# ~A Royal Message from Mallorn to FaeryBee~



## StarlingWings (Mar 15, 2013)

Well, Princess Mallorn has astounded everyone in a shocking gesture of humility in favour of her favourite subject Deborah (FaeryBee) who makes lovely signatures and organises her photos for her. The Princess heard recently that Deborah was suffering some bad tendonitis again and figured...

that she would do all the heavy lifting for her! :laughing:


----------



## FaeryBee (May 9, 2011)

*WOW! :wow:

Now that is some seriously HEAVY lifting and Princess Mallorn has strength far beyond what her delicate looks indicate.

Thank you so much Princess Mallorn for your help and concern. :hug:

Please don't hurt yourself. 
A Royal Princess such as yourself should never have to lift anything heavier than her scepter. 

I promise my arm will be better soon.
I just need to stop trying to do gardening and remember I shouldn't lift as much as I used to. 

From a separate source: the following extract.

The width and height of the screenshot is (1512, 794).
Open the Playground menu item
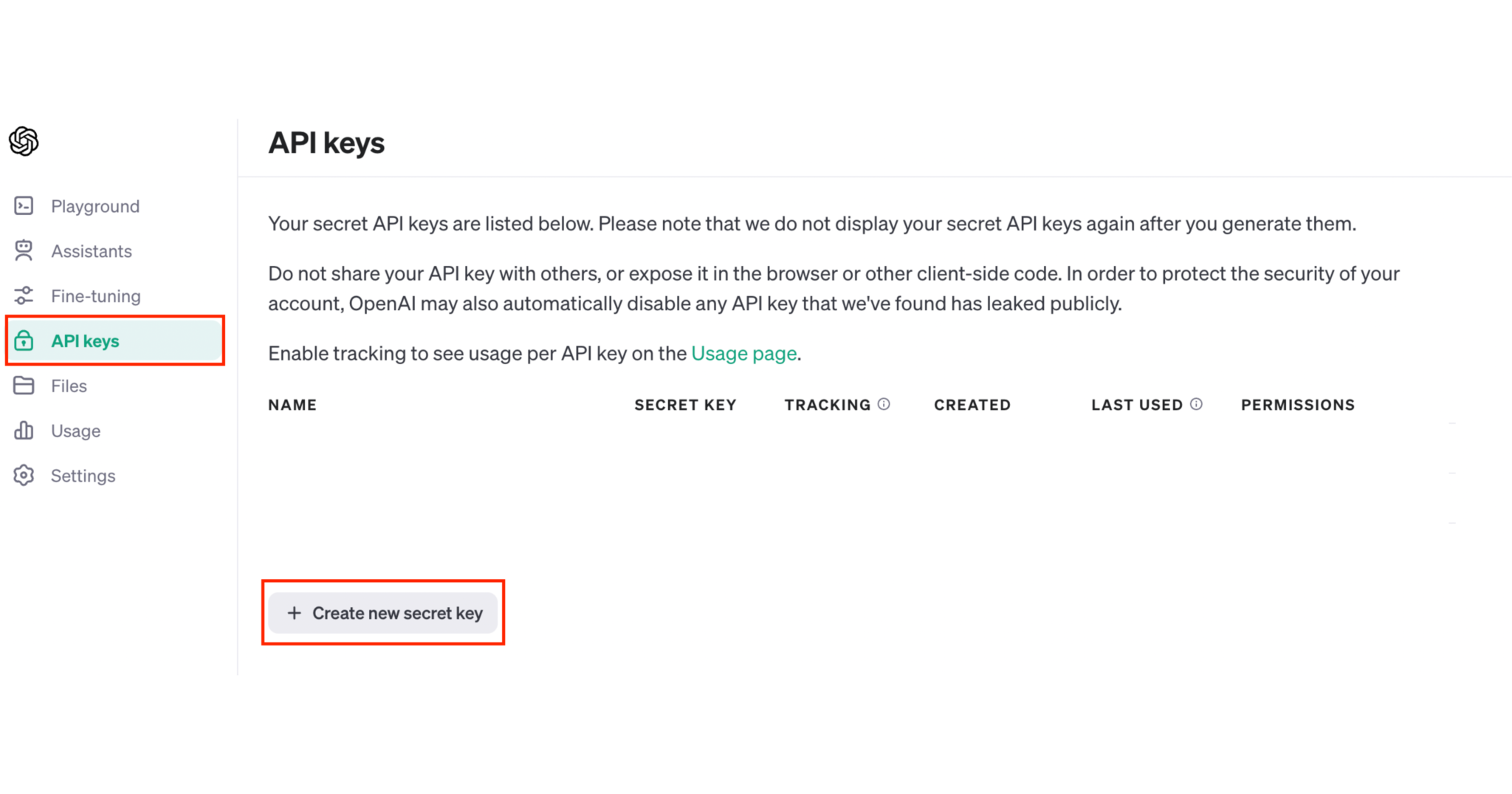(x=95, y=206)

[Great picture, Star! :laughing:]*


----------



## Jedikeet (Feb 3, 2014)

LOL, what the...:laughing::laughing:...and what's with the Mercedes? She looks like a Santa 3 months early!:laughing1:

I've been a very good boy this year so give me that Benz!


----------



## StarlingWings (Mar 15, 2013)

FaeryBee said:


> *WOW! :wow:
> 
> Now that is some seriously HEAVY lifting and Princess Mallorn has strength far beyond what her delicate looks indicate.
> 
> ...


Thanks Deb  Hope it made you feel a little better!

Mallorn says that she only lifts heavy things for special people, but that even Princesses should have a little bit of muscle in case the Prince doesn't exist and she has to rescue herself :laughing:

Anways, she's back to holding her scepter now :laugh:



Jedikeet said:


> LOL, what the...:laughing::laughing:...and what's with the Mercedes? She looks like a Santa 3 months early!:laughing1:
> 
> I've been a very good boy this year so give me that Benz!

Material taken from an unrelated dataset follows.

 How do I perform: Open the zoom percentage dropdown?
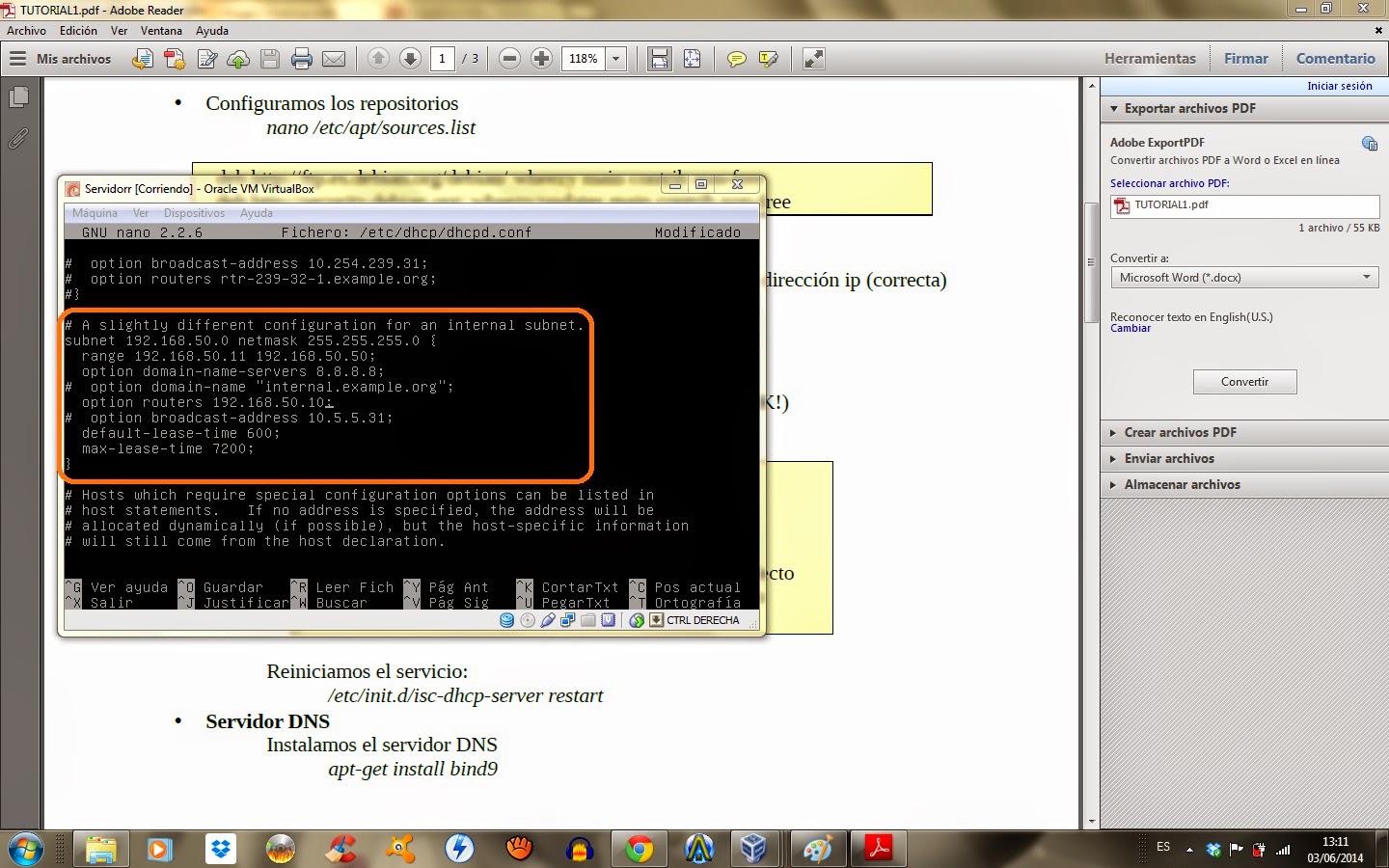(614, 59)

Oh, she felt that she should throw in a little extra for Deb apart from the toaster, vase of tulips, the tree, the box, and the couch :laughing: Maybe if you're good Santa Mallorn will visit you :bowrofl:


----------



## Jonah (Feb 3, 2013)

Awwww...the princess has a big heart...


----------



## RavensGryf (May 8, 2015)

Haha that's great :laughing2:! First thing I thought of was Santa too! Such a delicate little thing, but surprisingly strong :laughing:


----------



## StarlingWings (Mar 15, 2013)

Jonah said:


> Awwww...the princess has a big heart...

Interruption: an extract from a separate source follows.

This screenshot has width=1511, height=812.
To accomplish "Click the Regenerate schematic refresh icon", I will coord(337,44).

Somewhere in there :laughing: 


RavensGryf said:


> Haha that's great :laughing2:! First thing I thought of was Santa too! Such a delicate little thing, but surprisingly strong :laughing:


Apparently so!  Thanks Julie


----------



## Budget baby (Jan 1, 2013)

A very talented Princess, and humility as well


----------



## StarlingWings (Mar 15, 2013)

Pretty boy said:


> A very talented Princess, and humility as well


Mallorn says thank you, Cathy


----------



## audit (Sep 22, 2015)

Hope your arm feels better!


----------